Intro
I’ve recently achieved the platinum trophy for Final Fantasy IX using the remastered version available on PS4 & PS5. This means I’m three for three on the classic PlayStation Final Fantasy trilogy of 7, 8 and 9!
While I had a lot of fun doing it - as it’s one of my favourite games, it was a true labour of love - FF9’s trophy set is considerably more thorough than FF7 or FF8’s. You can see it on PSNProfiles here. Almost all of them require you to go out of your way to do something over and above just playing through the game: catch a golden frog; dig up all the Chocograph treasures; defeat Ozma, the game’s superboss; and of course, obtain Excalibur II by getting to the end of the game in less than 12 hours. Basically, if there’s a mini-game or sidequest available, there’ll usually be a trophy for it! I appreciate this level of detail as it inspired me to go out of my way to do absolutely everything.
But there are some trophies that were not well thought out, or are just a pain to obtain. More than a few are tied to areas that you can’t go back to, or events that only occur while you’re in one particular town at one specific point in the story. Miss your chance and you might have to start a new game! Here’s a short list of the ones that caused me the most trouble….
Hail to the King
“Jump rope 1000 times without tripping and obtain King of Jump Rope.”
If you’re familiar with FF9 at all, I’ll bet this one immediately sprang to mind! It’s not a question of just tapping the button to the rhythm, oh no… the rhythm changes every few hundred skips, so you’ve got to be on your toes. And 1000 skips will take you almost 10 minutes of solid concentration. Fail… even at 800 or 900… and you’ll have to start all over. No wonder that the recommended method for this trophy involves using the PS4’s Remote Play feature and an automation script running on your PC!
Found in the Shuffle
“Beat the Nero Brothers’ shuffling game nine times in a row.”
This one’s on the “missable” list, because you can only do it when you’re in Alexandria after the end of disc 2, and if you advance the story the opportunity vanishes. The task itself is a tough one, too: the Nero brothers (identical Tantalus minions) play a kind of shell game where they constantly swap positions and then ask Zidane to identify the correct brother. Of course, their moves get faster every time! And once again, the recommended method is… take advantage of modern technology to record your gameplay footage and play it back in slow-motion!
Movie Critic
“View 79 Active Time Events.”
Guess how many Active Time Events (or ATEs) there are in the game?

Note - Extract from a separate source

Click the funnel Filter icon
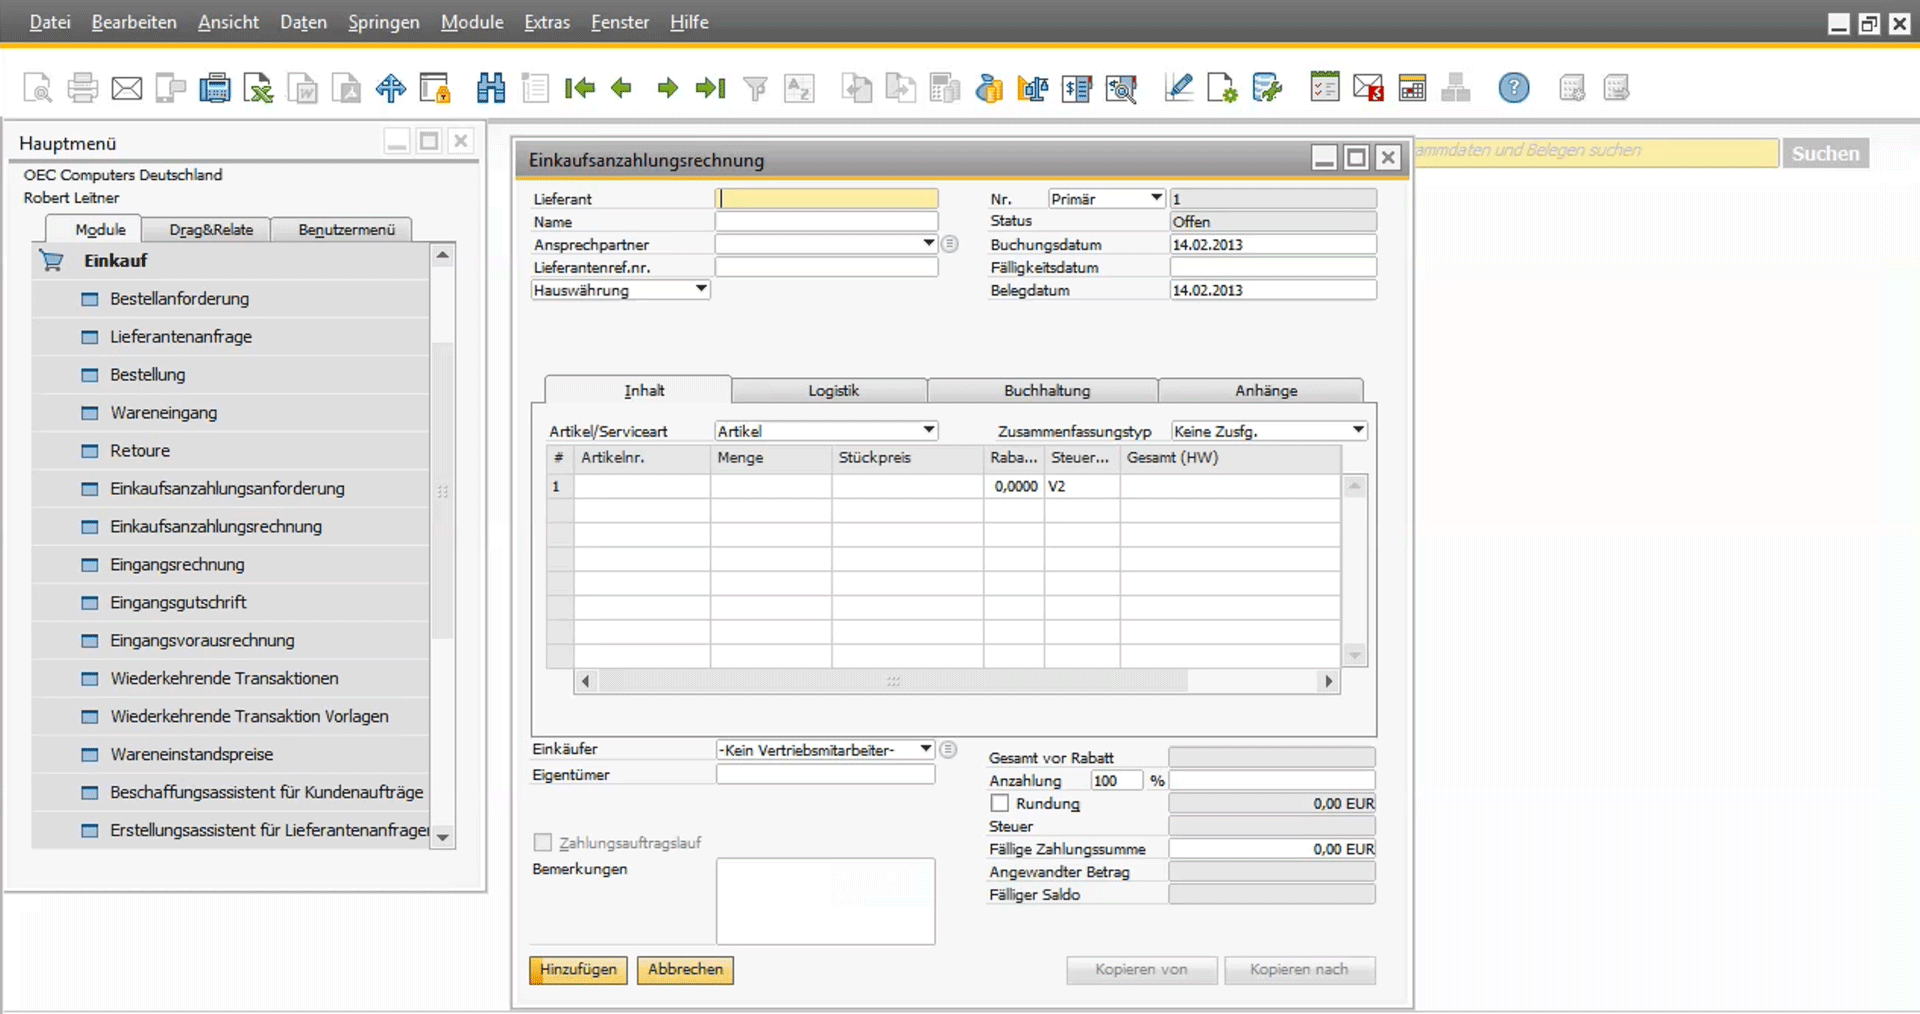click(x=755, y=88)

Yep, 79! And some of them only trigger in very specific circumstances: fail to save a random NPC in Burmecia on disc 1? You can’t watch “The Rally” back in Lindblum on disc 3! Pay off Quina’s debt to the pickle lady? Too bad, now you can’t watch “Give Me My Money”, where Zidane forces Baku to repay the debt instead! Even going into the wrong room while exploring a town might lock you out of an ATE or two. To avoid having to start a new game, you’ll have to follow a guide to the letter.
Bloodlust
“Defeat 10000 enemies.”
So far all of the trophies I’ve listed have been challenging, but fair. These optional sidequests are there to be completed, after all. But Bloodlust is just badly designed: on a normal playthrough of FF9, you will typically defeat less than 1000 enemies altogether. Even grinding all of your party to level 99 won’t require defeating as many as 10,000! Whoever wrote the trophies for the remaster got the scale completely wrong here - conservative estimates put the total grind, under optimal conditions, at 15-20 hours. And that’s just mechanically encountering and defeating monsters over and over while doing literally nothing else. Did I mention that the encounter rate in the remaster is lower than in the PlayStation original?

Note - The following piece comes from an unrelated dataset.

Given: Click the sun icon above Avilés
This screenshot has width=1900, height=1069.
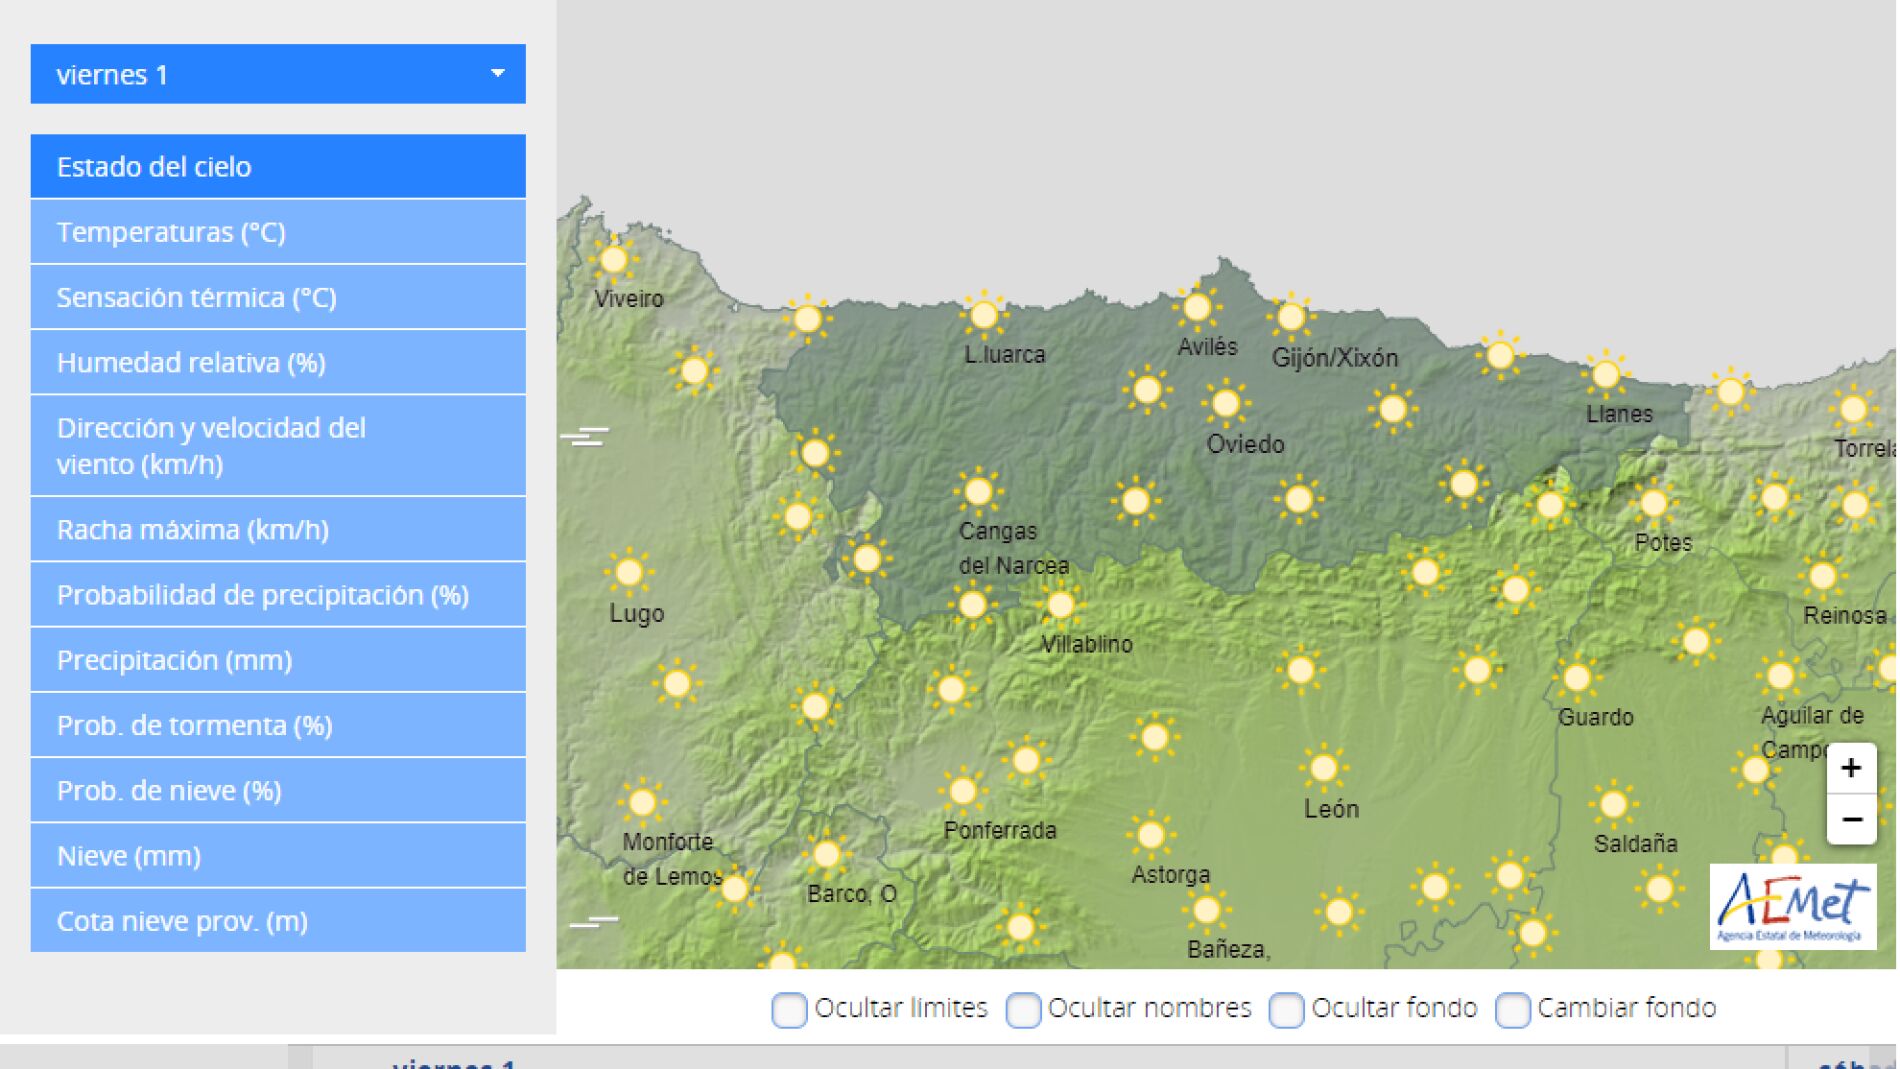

Thankfully, my experience with jump rope came to the rescue: it’s possible to automate the grind to a large extent, with the help of Remote Play… and a rubber band to keep Zidane running in circles on the world map!
In short, FF9’s trophy list is an absolute nightmare for completionists, and the best way to go about it without having to play the game several times over is to find a trophy guide - like the excellent one by ARB1992 on PSNProfiles - and stick to it. That’s a shame because it takes a lot of the discovery out of the game: I always prefer to complete the story at my own pace and clear up any trophies I’ve missed later, but the sheer amount of missable achievements here makes that very hazardous. Still, I’m glad I did it - and yes, even after using less-than-legitimate methods for some of them, because it was fun to explore what the community had come up with to make it more bearable!